The MIP approach introduced in this study is unique in three ways. It formulates the pile-to-pile grinder movement using binary variables to account for equipment mobilization costs. To reduce the problem size, our model combines the shortest path algorithm with MIP, and formulates the problem based on the least-cost routes predetermined between possible pairs of nodes. Lastly, our model is one of few efforts to expand the application boundary of optimization to assist in forest operational decisions where high precision data and models are usually required to represent problem details. With advanced sensors and information technology used in forest operations, the data are growing both in quantity and quality, and the development of optimization applications for forest operations is expected to grow. This study provides an example of integrating detailed field data with mathematical optimization for specific operational decisions.

The application of our problem formulation for equipment mobilization is limited to hierarchical, tree-shaped road networks.
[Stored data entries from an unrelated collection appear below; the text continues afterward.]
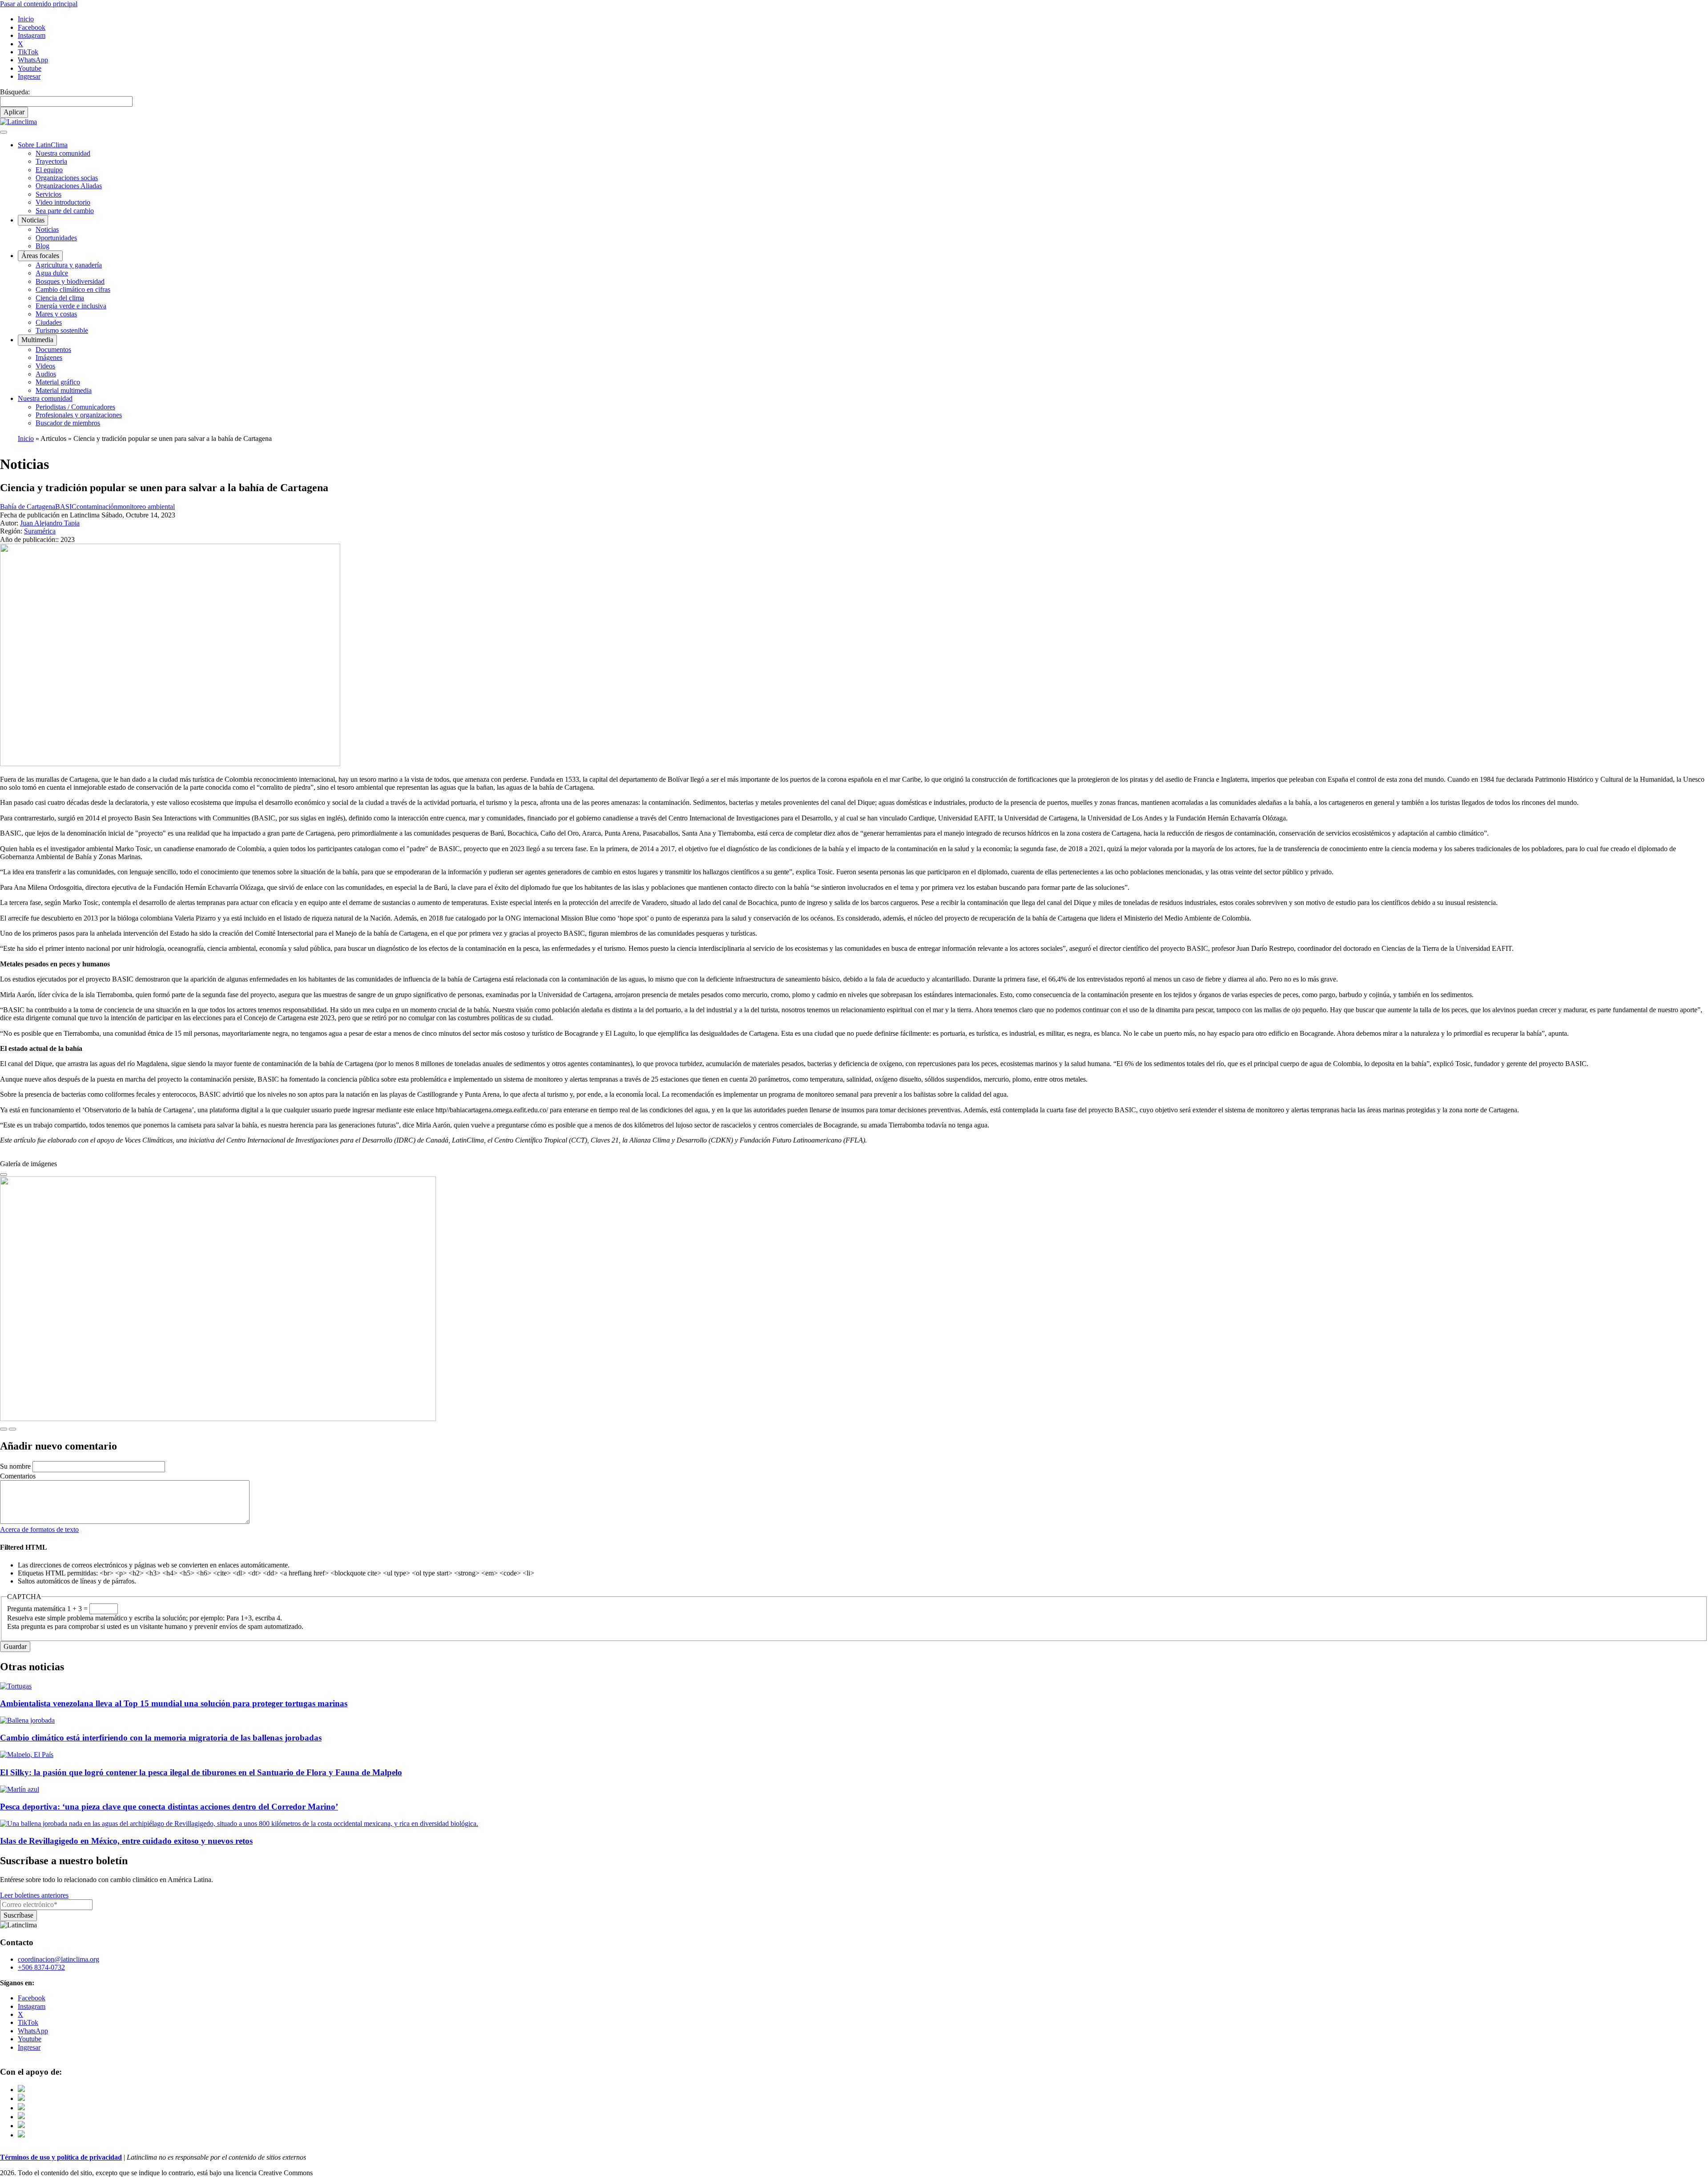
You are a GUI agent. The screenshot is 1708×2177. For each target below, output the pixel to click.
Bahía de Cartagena (27, 506)
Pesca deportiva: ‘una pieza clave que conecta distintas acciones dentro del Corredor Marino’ (169, 1806)
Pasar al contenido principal (38, 4)
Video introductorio (63, 202)
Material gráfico (58, 382)
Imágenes (49, 357)
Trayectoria (51, 161)
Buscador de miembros (68, 423)
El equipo (49, 170)
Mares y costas (56, 314)
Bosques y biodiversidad (70, 281)
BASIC (66, 506)
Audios (46, 374)
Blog (42, 246)
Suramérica (40, 531)
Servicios (48, 194)
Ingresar (29, 76)
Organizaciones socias (67, 178)
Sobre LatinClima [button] (43, 145)
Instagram (31, 35)
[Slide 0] (3, 1174)
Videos (45, 366)
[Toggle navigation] (3, 132)
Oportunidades (56, 238)
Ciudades (49, 322)
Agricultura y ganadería (69, 265)
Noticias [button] (32, 220)
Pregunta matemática (36, 1608)
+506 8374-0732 (41, 1967)
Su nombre (15, 1466)
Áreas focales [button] (40, 255)
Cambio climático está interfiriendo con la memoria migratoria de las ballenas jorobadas (161, 1737)
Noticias (47, 229)
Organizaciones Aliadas (69, 186)
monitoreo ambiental (146, 506)
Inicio (26, 19)
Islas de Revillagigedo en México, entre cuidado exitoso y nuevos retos (126, 1841)
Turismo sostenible (62, 330)
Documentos (53, 349)
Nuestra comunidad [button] (45, 398)
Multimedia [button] (37, 339)
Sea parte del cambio (65, 210)
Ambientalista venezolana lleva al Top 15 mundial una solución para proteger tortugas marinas (173, 1703)
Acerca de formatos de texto (39, 1529)
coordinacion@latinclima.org (58, 1959)
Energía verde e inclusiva (71, 306)
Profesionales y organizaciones (79, 415)
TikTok (28, 52)
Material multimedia (64, 390)
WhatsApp (33, 60)
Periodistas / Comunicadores (75, 407)
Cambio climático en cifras (73, 289)
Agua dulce (52, 273)
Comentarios (18, 1476)
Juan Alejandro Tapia (50, 523)
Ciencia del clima (60, 298)
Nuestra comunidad (63, 153)
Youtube (29, 68)
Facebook (31, 27)
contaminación (97, 506)
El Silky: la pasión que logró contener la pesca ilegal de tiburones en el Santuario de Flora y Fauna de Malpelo (201, 1772)
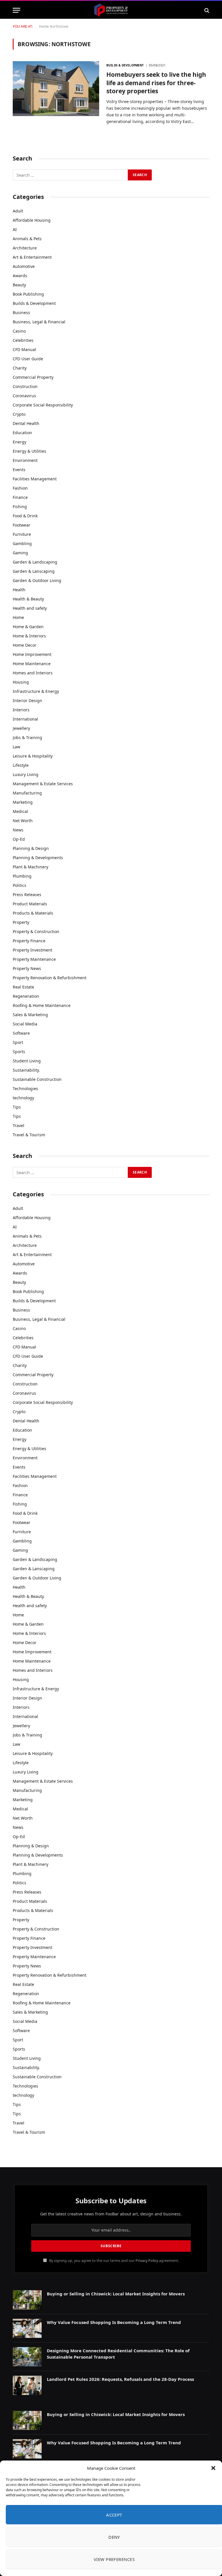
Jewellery (21, 728)
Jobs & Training (27, 737)
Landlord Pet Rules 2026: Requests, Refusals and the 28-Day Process (120, 2379)
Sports (19, 1051)
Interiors (21, 709)
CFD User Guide (28, 358)
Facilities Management (35, 479)
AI (15, 229)
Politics (19, 885)
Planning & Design (31, 848)
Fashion (20, 488)
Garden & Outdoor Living (37, 580)
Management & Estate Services (43, 783)
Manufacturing (27, 793)
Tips (17, 1107)
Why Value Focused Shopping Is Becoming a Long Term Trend (114, 2322)
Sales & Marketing (30, 1014)
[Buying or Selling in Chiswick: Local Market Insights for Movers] (27, 2300)
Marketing (23, 802)
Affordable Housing (32, 220)
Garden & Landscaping (35, 562)
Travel (18, 1125)
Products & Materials (33, 913)
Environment (25, 460)
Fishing (20, 506)
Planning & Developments (38, 857)
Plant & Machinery (30, 867)
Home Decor (24, 645)
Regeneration (26, 996)
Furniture (22, 534)
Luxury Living (25, 774)
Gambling (22, 543)
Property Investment (32, 950)
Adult (18, 211)
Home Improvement (32, 654)
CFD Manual (24, 349)
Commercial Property (33, 377)
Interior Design (27, 700)
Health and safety (30, 608)
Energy (19, 442)
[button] (213, 2468)
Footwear (21, 525)
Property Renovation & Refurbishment (49, 977)
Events (19, 469)
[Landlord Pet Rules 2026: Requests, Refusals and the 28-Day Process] (27, 2385)
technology (23, 1097)
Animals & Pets (27, 238)
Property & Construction (36, 931)
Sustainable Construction (37, 1079)
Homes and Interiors (33, 673)
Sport (18, 1042)
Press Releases (27, 894)
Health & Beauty (28, 599)
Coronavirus (24, 395)
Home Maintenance (32, 663)
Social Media (25, 1024)
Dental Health (26, 423)
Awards (20, 275)
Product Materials (30, 903)
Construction (25, 386)
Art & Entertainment (32, 257)
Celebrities (23, 340)
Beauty (19, 285)
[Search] (206, 10)
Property (21, 922)
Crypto (19, 414)
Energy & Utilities (29, 451)
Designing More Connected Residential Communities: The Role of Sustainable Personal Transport (118, 2353)
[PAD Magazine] (110, 10)
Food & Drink (25, 515)
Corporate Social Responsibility (43, 405)
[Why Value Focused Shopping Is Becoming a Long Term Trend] (27, 2328)
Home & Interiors (29, 636)
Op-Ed (19, 839)
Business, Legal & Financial (39, 321)
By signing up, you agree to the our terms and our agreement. (113, 2260)
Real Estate (23, 987)
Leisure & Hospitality (33, 756)
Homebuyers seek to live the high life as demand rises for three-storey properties (156, 82)
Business (21, 312)
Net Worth (23, 820)
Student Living (27, 1061)
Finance (20, 497)
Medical (20, 811)
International (25, 719)
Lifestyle (21, 765)
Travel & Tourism (29, 1134)
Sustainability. (26, 1070)
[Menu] (16, 10)
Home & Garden (28, 626)
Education (22, 432)
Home (44, 26)
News (18, 830)
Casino (19, 331)
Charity (20, 368)
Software (21, 1033)
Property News (27, 968)
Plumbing (22, 876)
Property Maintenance (34, 959)
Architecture (25, 248)
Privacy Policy (147, 2260)
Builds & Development (125, 65)
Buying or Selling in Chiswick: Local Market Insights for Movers (116, 2294)
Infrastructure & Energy (36, 691)
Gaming (20, 552)
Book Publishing (28, 294)
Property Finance (29, 940)
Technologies (25, 1088)
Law (16, 746)
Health (19, 589)
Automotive (24, 266)
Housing (21, 682)
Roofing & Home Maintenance (42, 1005)
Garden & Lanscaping (34, 571)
Although this is common in many real-world forestry settings where most adjacent log landings share main haul direction or are accessed through a spur road, such as in hilly and mountainous terrain, our formulation would not be suitable for road systems that do not conform to this general layout, such as a grid network.

Our future research efforts include incorporating this optimization model into a practical decision support system that can be used easily and broadly by land managers and the industry. Combined with geographic information systems and a data entry user-interface, this optimization model will provide a complete tool that can help land managers and forest contractors analyze different feedstock logistics options and identify the most cost-efficient practices given conditions and objectives. Such improvements would contribute significantly to efficient expansion of the bioeconomy using forest biomass feedstocks.